Martin Geck: Beethoven. der Schöpfer und sein Universum

Martin Geck
Beethoven. Der Schöpfer und sein Universum
Siedler-Verlag
€26.-
Dichter, Denker und Dirigenten pochen an die Pforte. Dazu jede Menge Zeitgenossen und Kollegen. Manche mit dem Taktstock, andere mit dem Holzhammer. Beethovens Kosmos bietet Raum für sie alle und Martin Geck gruppiert sie in gebührendem Abstand rund um den Schöpferthron. Um die Vielfalt dieser Studie zu veranschaulichen eine kurze unvollständige Namensliste: Shakespeare, Rousseau, Hölderlin, Hegel, Adorno, Bloch, Bach, Wagner, Debussy, Furtwängler, Bernstein, Napoleon, Goethe.

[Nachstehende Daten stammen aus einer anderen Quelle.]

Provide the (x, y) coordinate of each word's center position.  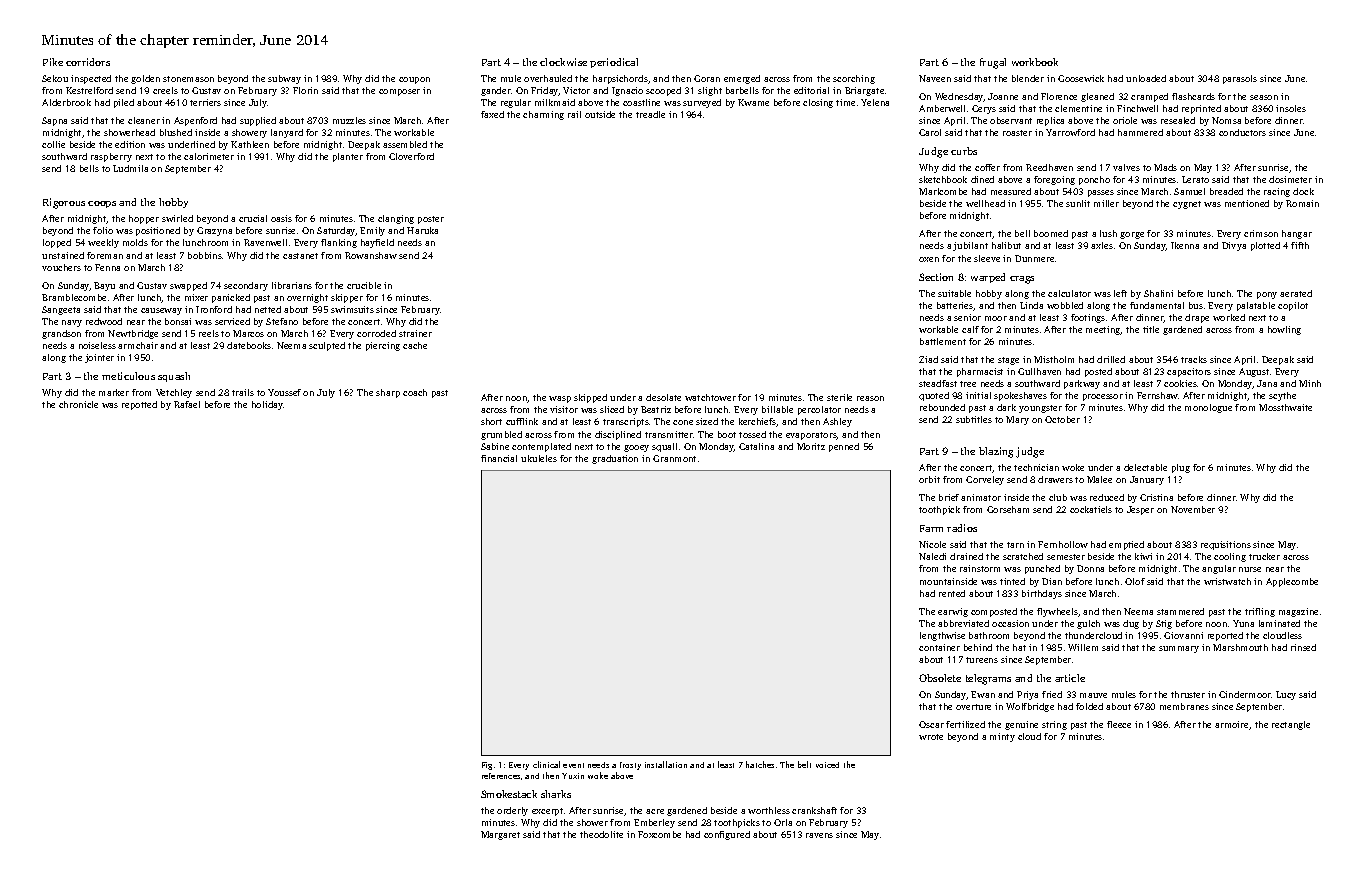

Der Autor, Musikwissenschaftler und Biograph, kennt sie alle und lädt den Leser ein auf eine im positiven Sinne weitschweifige, mäandernde Reise. Man kann sich damit begnügen, die Wahrheit in die Mitte zu legen, aber es ist fraglos interessanter, die Versuche, sie an den Rändern und den eigenen Anschauungen zu verorten, gegeneinander abzuwägen. Geck würdigt Toscaninis Ausspruch, im ersten Satz der Eroica weder Napoleon noch Alexander den Großen, weder das revoltierende noch das reflektierende Subjekt zu finden, sondern einen gewissen Herrn Allegro con brio; kritisiert Bernsteins leichtfertige Behauptung, der Beginn der Pastorale könne auch „Erwachen heiterer Empfindungen bei der Nachricht der Erbschaft einer Million“ heißen und urteilt deutlich mit einer kleinen Prise Nachsicht über Furtwänglers tiefen, raunenden, titanischen Vortrag mitten im zerbombten Berlin während der Endphase des Krieges (natürlich die fünfte). Zur Entlastung des Komponisten führt er gleichzeitige Konzerte in London an. Hier hätte noch ein Hinweis auf die Häufigkeit der Beethoven- und Wagner- Aufführungen als Zeichen gegen Nazideutschland in New York und vor allem auf die Einstudierung der Neunten in Leningrad während der Hungerblockade folgen dürften. Apropos Leningrad: So schlimm und dämlich Ernst Blochs Blindheit gegenüber der UdSSR im allgemeinen und Stalin im besonderen ist, unter den sich zu Beethoven äußernden Philosophen gebührt ihm der erste Platz. Der Begriff Vor-Schein für zarte, glückverheißende Momente ist treffend gewählt und konsequenterweise erklärt Bloch Symphonie Nr.9 mit dem dritten Satz für beendet (An dieser Stelle bitte eine innige Gedenkminute für Anton Bruckner einlegen).
Problematisch der Vergleich der Eroica mit dem Gang der Phänomenologie des Geistes und Hegels Geschichtsphilosophie. Zeitlich und inhaltlich kohärent, wird dabei ausgeblendet, daß Haydns Scheinreprisen und Sonatensatzrondos ebenso wie Mozarts ungezwungenes Vereinen von Widersprüchlichem bereits in diese Richtung gedeutet werden können. In seinem eigenen Fach gibt sich der Autor keine Blöße, von der kreativen Aneignung von Bachs Fugen über die Selbstzweifel der Nachfolger und die Würdigung durch Wagner.
Hervorragend sind die kurzen biographischen Passagen über Beethovens Umgang mit dem Adel und sein Scheitern als Erzieher. Die Schilderungen der Beziehung Beethovens zu einzelnen Poeten zeigen Witz (Goethe), Nähe (Shakespeare) und faszinierend Fragwürdiges. Geck zieht Parallelen zwischen dem ersten Satz der Klaviersonate Nr.17 und Hölderlins Gedicht Patmos. Möge folgen wer mag, führt diese
Rezension nebenbei zum Kauf eines Lyrik-Bandes (Wir empfehlen die Ausgabe aus dem Deutschen Klassiker Verlag), wäre das ein schöner Nebeneffekt. Und die späten Hölderlin- Hymnen haben ja etwas von High-End.
Das Anliegen der HiFi-Branche hat er schon vor über 200 Jahren auf den Punkt gebracht (Vieles aber ist zu behalten. Und Not die Treue).